Published online Jul 26, 2014. doi: 10.4330/wjc.v6.i7.685
Revised: February 20, 2014
Accepted: May 16, 2014
Published online: July 26, 2014
Processing time: 228 Days and 4 Hours
We present the case of a 65-year-old male with vasospastic angina (VSA) whose condition worsened during the perioperative period. He had been diagnosed with VSA 10 years prior. He was treated with two types of vasodilators and had not experienced any chest symptoms for 5 years. At this juncture, he underwent surgery for relapsed maxillary sublingual carcinoma. He had taken two vasodilators one day prior to surgery. Intravenous infusion of nitroglycerin (NTG) was initiated immediately before the surgery and continued the following day. Instead of stopping NTG, a dermal isosorbide dinitrate tape was applied on post-operative day 1. Two days later, a complete atrioventricular block with pulseless electrical activity appeared. After cardiopulmonary resuscitation, emergent coronary angiography showed severe coronary spasm in both the left and right coronary arteries. Intracoronary infusion of nitroglycerin and epinephrine with percutaneous cardiopulmonary support relieved the coronary spasm. During the perioperative period, several factors can trigger coronary vasospasm, including the discontinuation of vasodilators. Thus, surgeons, anesthetists, and cardiologists should watch for coronary vasospasm during this period and for worsening coronary spasm when discontinuing vasodilators in patients at risk for VSA.

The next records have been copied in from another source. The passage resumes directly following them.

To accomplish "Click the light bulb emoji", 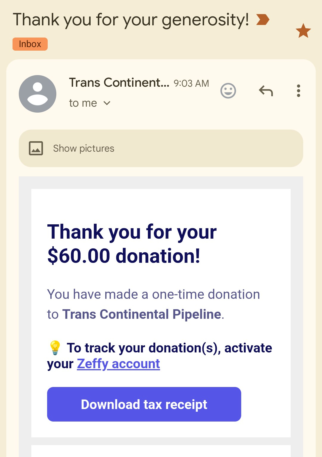I will pyautogui.click(x=55, y=348).
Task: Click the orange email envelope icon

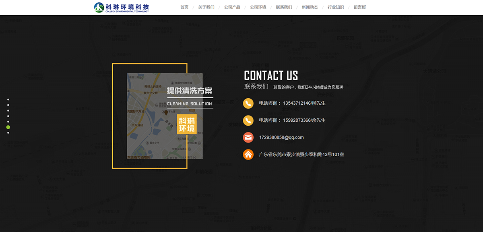Action: [x=248, y=137]
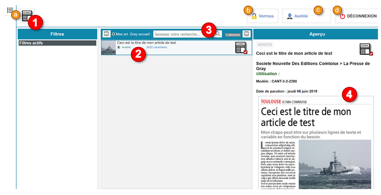Select article thumbnail of ship in list

tap(108, 48)
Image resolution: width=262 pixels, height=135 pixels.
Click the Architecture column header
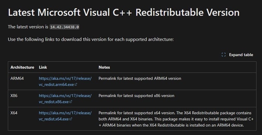point(22,68)
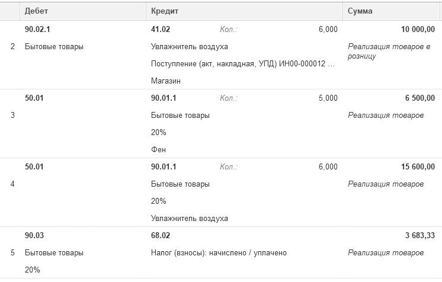The height and width of the screenshot is (282, 442).
Task: Open the Поступление (акт, накладная, УПД) document
Action: click(243, 63)
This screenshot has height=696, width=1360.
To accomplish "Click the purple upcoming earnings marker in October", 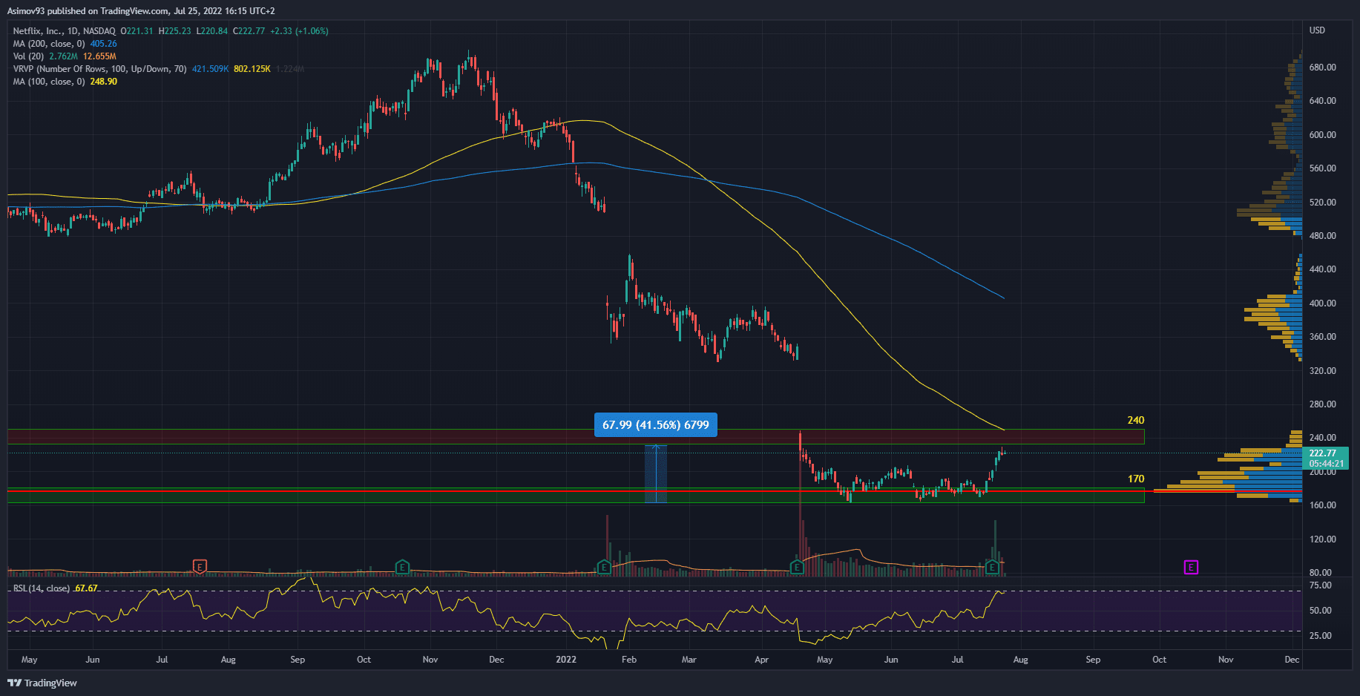I will 1191,568.
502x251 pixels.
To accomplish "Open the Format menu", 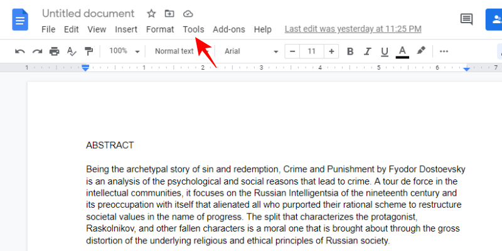I will [x=160, y=29].
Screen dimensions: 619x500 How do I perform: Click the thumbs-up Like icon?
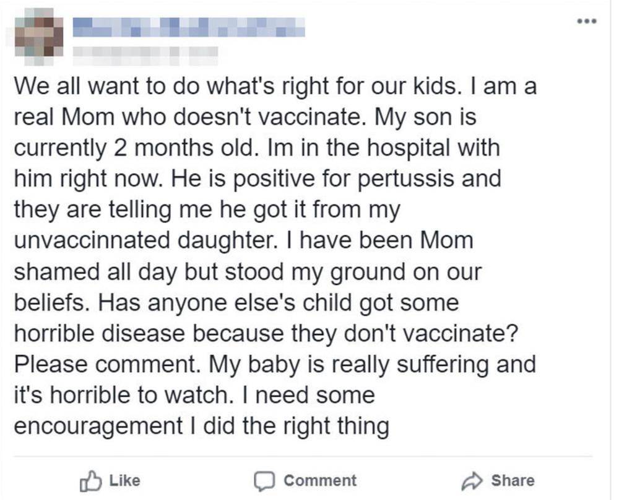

Core tip: Coronary spasm during the perioperative period often emerges severely as either cardiogenic shock or ventricular fibrillation. Although there are several surgery-related factors that influence the activity of coronary spasm, discontinuing vasodilators during the perioperative period is an important problem in patients with vasospastic angina (VSA). We encountered an outpatient with VSA whose condition had been stabilized using two types of vasodilators but subsequently worsened, leading to cardiogenic shock during the perioperative period. In light of this event, physicians should carefully evaluate their patients regarding the possibility of a coronary spasm during the perioperative period.